Master Regulators and Cofactors of Human Neuronal Cell Fate Specification Identified by CRISPR Gene Activation Screens
Joshua B. Black,
Sean R. McCutcheon,
Shataakshi Dube,
Alejandro Barrera,
Tyler S. Klann,
Grayson A. Rice,
Shaunak S. Adkar,
Scott H. Soderling,
Timothy E. Reddy,
Charles A. Gersbach
Affiliations
Joshua B. Black
Department of Biomedical Engineering, Duke University, Durham, NC 27708, USA; Center for Advanced Genomic Technologies, Duke University, Durham, NC 27708, USA
Sean R. McCutcheon
Department of Biomedical Engineering, Duke University, Durham, NC 27708, USA; Center for Advanced Genomic Technologies, Duke University, Durham, NC 27708, USA
Shataakshi Dube
Department of Neurobiology, Duke University Medical Center, Durham, NC 27710, USA
Alejandro Barrera
Center for Advanced Genomic Technologies, Duke University, Durham, NC 27708, USA; Department of Biostatistics and Bioinformatics, Duke University Medical Center, Durham, NC 27710, USA
Tyler S. Klann
Department of Biomedical Engineering, Duke University, Durham, NC 27708, USA; Center for Advanced Genomic Technologies, Duke University, Durham, NC 27708, USA
Grayson A. Rice
Department of Biomedical Engineering, Duke University, Durham, NC 27708, USA; Center for Advanced Genomic Technologies, Duke University, Durham, NC 27708, USA
Shaunak S. Adkar
Center for Advanced Genomic Technologies, Duke University, Durham, NC 27708, USA; Department of Cell Biology, Duke University Medical Center, Durham, NC 27710, USA
Scott H. Soderling
Department of Neurobiology, Duke University Medical Center, Durham, NC 27710, USA; Department of Cell Biology, Duke University Medical Center, Durham, NC 27710, USA
Timothy E. Reddy
Department of Biomedical Engineering, Duke University, Durham, NC 27708, USA; Center for Advanced Genomic Technologies, Duke University, Durham, NC 27708, USA; Department of Biostatistics and Bioinformatics, Duke University Medical Center, Durham, NC 27710, USA; Graduate Program in Computational Biology and Bioinformatics, Duke University, Durham, NC 27708, USA; University Program in Genetics and Genomics, Duke University, Durham, NC 27708, USA; Department of Molecular Genetics and Microbiology, Duke University, Durham, NC 27708, USA
Charles A. Gersbach
Department of Biomedical Engineering, Duke University, Durham, NC 27708, USA; Center for Advanced Genomic Technologies, Duke University, Durham, NC 27708, USA; Department of Cell Biology, Duke University Medical Center, Durham, NC 27710, USA; Graduate Program in Computational Biology and Bioinformatics, Duke University, Durham, NC 27708, USA; University Program in Genetics and Genomics, Duke University, Durham, NC 27708, USA; Department of Surgery, Duke University Medical Center, Durham, NC 27710, USA; Corresponding author
Summary: Technologies to reprogram cell-type specification have revolutionized the fields of regenerative medicine and disease modeling.

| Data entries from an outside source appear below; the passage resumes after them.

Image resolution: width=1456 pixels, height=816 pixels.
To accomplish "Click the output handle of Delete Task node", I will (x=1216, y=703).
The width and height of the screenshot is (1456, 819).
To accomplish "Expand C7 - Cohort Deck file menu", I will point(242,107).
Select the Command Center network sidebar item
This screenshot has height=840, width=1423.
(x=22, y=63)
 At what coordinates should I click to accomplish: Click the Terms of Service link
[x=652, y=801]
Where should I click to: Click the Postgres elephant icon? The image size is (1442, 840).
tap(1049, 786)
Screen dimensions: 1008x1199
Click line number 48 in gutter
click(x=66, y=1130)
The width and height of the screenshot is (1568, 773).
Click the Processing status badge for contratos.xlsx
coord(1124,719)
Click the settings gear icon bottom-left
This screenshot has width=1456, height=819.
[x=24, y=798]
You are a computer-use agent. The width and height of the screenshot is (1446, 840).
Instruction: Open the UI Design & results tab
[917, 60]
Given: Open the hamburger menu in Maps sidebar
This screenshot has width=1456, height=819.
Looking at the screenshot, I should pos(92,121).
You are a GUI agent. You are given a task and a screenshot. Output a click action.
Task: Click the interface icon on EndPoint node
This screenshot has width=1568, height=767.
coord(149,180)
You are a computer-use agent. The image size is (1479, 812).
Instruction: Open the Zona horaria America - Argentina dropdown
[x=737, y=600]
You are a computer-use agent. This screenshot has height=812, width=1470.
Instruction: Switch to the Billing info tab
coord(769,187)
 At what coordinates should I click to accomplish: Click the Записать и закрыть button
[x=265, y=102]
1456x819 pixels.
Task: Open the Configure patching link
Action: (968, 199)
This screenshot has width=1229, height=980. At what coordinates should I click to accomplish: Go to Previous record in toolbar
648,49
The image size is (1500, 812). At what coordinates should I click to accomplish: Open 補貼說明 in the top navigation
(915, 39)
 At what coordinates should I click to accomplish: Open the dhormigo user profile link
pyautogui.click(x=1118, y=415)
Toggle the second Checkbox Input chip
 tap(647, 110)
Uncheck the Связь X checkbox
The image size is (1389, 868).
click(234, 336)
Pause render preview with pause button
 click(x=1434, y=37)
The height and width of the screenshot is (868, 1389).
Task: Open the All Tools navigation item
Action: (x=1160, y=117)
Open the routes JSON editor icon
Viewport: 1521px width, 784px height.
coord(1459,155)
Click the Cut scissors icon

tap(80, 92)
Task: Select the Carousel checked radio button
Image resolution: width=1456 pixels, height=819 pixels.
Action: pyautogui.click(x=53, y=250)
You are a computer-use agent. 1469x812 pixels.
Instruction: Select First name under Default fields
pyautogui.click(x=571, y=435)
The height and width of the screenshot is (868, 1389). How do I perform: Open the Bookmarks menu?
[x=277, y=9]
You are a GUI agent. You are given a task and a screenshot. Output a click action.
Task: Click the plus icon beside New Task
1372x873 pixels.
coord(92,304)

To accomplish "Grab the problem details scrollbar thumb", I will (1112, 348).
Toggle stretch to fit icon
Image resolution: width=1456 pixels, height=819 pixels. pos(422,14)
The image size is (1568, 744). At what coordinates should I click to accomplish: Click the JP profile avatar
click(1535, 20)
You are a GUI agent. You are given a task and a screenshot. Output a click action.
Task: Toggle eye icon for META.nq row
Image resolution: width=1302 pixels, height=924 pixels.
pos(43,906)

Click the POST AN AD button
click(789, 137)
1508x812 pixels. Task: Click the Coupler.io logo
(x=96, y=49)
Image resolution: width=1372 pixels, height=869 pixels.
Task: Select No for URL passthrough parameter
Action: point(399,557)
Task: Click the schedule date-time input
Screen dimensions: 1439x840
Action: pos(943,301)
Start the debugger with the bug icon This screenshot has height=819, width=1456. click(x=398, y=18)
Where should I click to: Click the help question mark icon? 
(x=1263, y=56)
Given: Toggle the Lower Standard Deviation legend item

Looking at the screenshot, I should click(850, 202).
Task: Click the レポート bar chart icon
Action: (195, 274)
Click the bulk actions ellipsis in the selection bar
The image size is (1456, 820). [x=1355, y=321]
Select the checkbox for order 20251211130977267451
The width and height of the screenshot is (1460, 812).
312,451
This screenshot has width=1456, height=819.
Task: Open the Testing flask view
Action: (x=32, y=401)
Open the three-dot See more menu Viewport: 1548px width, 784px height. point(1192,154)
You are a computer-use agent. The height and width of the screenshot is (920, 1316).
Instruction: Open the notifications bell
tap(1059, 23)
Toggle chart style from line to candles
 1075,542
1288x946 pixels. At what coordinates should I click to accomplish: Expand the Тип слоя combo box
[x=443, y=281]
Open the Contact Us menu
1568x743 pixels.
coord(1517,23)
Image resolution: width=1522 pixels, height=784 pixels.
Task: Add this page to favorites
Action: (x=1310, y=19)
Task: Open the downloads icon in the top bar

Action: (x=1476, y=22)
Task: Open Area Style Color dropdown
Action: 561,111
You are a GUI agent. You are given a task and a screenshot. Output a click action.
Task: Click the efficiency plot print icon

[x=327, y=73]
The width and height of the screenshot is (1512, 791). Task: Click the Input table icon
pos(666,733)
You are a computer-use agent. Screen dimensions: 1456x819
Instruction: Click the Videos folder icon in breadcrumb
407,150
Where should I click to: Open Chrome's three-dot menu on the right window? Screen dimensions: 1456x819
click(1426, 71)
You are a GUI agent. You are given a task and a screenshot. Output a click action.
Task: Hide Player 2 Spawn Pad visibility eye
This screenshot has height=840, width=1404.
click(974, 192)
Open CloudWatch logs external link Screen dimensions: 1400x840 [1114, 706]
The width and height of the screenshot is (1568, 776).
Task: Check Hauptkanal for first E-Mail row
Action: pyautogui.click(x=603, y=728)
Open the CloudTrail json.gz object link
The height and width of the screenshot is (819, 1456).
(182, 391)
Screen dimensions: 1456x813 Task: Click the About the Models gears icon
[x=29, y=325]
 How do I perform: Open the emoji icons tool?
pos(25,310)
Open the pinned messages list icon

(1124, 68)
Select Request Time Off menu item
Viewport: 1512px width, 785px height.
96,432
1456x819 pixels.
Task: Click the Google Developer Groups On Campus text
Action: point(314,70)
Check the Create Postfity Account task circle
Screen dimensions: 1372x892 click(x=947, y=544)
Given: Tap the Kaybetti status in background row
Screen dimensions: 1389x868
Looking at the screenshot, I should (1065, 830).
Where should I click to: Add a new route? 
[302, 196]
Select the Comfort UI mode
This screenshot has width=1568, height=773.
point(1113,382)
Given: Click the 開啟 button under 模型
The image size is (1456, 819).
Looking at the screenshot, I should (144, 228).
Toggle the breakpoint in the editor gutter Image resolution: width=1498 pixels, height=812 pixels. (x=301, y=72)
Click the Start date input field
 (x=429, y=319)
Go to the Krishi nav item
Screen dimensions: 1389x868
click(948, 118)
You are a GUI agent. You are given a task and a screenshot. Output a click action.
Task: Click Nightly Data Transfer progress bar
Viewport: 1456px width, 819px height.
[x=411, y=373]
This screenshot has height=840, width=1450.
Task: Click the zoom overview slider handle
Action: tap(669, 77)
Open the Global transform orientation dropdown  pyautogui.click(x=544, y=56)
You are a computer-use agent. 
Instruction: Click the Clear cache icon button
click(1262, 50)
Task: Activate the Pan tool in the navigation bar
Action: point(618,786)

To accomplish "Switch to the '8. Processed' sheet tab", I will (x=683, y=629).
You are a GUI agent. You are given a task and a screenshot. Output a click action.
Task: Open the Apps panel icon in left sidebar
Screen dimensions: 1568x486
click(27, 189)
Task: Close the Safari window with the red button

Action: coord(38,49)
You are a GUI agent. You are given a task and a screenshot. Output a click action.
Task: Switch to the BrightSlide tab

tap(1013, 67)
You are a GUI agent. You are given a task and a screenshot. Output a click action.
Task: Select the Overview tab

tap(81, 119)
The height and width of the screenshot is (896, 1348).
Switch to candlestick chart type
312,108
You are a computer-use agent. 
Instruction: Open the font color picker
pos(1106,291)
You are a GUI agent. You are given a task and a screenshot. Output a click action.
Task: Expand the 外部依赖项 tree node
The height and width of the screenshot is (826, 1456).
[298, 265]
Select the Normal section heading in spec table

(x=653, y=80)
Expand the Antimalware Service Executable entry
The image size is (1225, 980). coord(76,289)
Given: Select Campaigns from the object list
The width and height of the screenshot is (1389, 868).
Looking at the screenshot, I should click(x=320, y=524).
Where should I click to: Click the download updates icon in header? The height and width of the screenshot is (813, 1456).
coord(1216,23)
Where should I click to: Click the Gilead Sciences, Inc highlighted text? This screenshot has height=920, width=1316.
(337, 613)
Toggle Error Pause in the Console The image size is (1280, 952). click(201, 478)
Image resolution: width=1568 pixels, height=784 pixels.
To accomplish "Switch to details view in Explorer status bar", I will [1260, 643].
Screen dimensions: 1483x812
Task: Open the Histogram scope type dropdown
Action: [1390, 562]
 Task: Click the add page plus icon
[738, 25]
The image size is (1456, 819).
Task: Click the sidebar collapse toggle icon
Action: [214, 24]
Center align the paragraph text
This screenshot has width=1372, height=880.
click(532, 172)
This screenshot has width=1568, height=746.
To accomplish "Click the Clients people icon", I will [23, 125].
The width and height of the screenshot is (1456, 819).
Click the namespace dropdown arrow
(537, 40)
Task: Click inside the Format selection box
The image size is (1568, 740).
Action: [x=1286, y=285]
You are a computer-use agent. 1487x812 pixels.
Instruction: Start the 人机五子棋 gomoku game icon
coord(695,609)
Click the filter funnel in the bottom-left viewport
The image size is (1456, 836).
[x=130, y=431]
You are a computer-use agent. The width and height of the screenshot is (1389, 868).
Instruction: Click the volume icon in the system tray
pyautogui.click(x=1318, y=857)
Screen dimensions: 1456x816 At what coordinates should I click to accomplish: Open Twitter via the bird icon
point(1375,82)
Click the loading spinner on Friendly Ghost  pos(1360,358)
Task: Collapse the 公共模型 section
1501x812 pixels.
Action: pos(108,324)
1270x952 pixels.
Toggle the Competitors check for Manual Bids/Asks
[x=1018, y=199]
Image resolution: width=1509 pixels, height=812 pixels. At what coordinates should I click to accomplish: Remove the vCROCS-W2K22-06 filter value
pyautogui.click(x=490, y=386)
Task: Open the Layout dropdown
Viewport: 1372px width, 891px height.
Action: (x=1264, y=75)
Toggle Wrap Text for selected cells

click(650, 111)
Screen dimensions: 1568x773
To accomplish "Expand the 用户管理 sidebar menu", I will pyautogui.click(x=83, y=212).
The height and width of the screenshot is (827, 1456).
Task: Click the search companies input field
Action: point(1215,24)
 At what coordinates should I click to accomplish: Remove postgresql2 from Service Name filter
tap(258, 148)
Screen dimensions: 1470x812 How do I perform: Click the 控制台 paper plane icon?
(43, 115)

Currently, the selection of fate-determining factors for cell reprogramming applications is typically a laborious and low-throughput process. Therefore, we use high-throughput pooled CRISPR activation (CRISPRa) screens to systematically map human neuronal cell fate regulators. We utilize deactivated Cas9 (dCas9)-based gene activation to target 1,496 putative transcription factors (TFs) in the human genome. Using a reporter of neuronal commitment, we profile the neurogenic activity of these factors in human pluripotent stem cells (PSCs), leading to a curated set of pro-neuronal factors. Activation of pairs of TFs reveals neuronal cofactors, including E2F7, RUNX3, and LHX8, that improve conversion efficiency, subtype specificity, and maturation of neuronal cell types. Finally, using multiplexed gene regulation with orthogonal CRISPR systems, we demonstrate improved neuronal differentiation with concurrent activation and repression of target genes, underscoring the power of CRISPR-based gene regulation for programming complex cellular phenotypes.